**What is required**
Reproduce the following listing line for line, without altering anything.

**Exercise input**
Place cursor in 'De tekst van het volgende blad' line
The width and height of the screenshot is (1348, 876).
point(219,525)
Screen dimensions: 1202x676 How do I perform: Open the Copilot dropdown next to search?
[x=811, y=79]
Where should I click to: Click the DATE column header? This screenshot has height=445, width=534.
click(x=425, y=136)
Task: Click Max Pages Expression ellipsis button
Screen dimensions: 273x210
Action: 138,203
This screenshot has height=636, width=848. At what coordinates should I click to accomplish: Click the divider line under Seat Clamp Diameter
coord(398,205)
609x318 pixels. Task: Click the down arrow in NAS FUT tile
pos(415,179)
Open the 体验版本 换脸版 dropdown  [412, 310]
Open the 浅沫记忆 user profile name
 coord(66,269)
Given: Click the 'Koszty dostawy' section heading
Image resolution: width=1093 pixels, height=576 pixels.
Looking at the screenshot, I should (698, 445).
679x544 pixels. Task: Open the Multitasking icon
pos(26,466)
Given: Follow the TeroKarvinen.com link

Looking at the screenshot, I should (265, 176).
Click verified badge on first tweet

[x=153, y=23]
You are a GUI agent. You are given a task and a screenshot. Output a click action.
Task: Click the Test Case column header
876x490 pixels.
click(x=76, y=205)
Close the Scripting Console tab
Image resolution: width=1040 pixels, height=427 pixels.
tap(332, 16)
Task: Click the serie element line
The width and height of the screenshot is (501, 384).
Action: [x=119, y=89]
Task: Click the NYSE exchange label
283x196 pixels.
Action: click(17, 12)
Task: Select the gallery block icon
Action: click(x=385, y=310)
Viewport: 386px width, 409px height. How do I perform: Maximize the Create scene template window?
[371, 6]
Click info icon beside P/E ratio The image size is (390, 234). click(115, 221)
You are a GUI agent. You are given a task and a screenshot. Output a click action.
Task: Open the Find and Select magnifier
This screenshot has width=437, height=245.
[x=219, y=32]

**Answer to this problem**
Place cursor in 'De tekst van het volgende blad' line
The width and height of the screenshot is (1348, 876).
point(219,525)
Screen dimensions: 1202x676 How do I perform: Open the Copilot dropdown next to search?
[x=811, y=79]
Where should I click to: Click the DATE column header? This screenshot has height=445, width=534.
click(x=425, y=136)
Task: Click Max Pages Expression ellipsis button
Screen dimensions: 273x210
Action: 138,203
This screenshot has height=636, width=848. At what coordinates should I click to accomplish: Click the divider line under Seat Clamp Diameter
coord(398,205)
609x318 pixels. Task: Click the down arrow in NAS FUT tile
pos(415,179)
Open the 体验版本 换脸版 dropdown  [412, 310]
Open the 浅沫记忆 user profile name
 coord(66,269)
Given: Click the 'Koszty dostawy' section heading
Image resolution: width=1093 pixels, height=576 pixels.
Looking at the screenshot, I should (698, 445).
679x544 pixels. Task: Open the Multitasking icon
pos(26,466)
Given: Follow the TeroKarvinen.com link

Looking at the screenshot, I should (265, 176).
Click verified badge on first tweet

[x=153, y=23]
You are a GUI agent. You are given a task and a screenshot. Output a click action.
Task: Click the Test Case column header
876x490 pixels.
click(x=76, y=205)
Close the Scripting Console tab
Image resolution: width=1040 pixels, height=427 pixels.
tap(332, 16)
Task: Click the serie element line
The width and height of the screenshot is (501, 384).
Action: [x=119, y=89]
Task: Click the NYSE exchange label
283x196 pixels.
Action: click(17, 12)
Task: Select the gallery block icon
Action: click(x=385, y=310)
Viewport: 386px width, 409px height. How do I perform: Maximize the Create scene template window?
[371, 6]
Click info icon beside P/E ratio The image size is (390, 234). click(115, 221)
You are a GUI agent. You are given a task and a screenshot. Output a click action.
Task: Open the Find and Select magnifier
This screenshot has width=437, height=245.
[x=219, y=32]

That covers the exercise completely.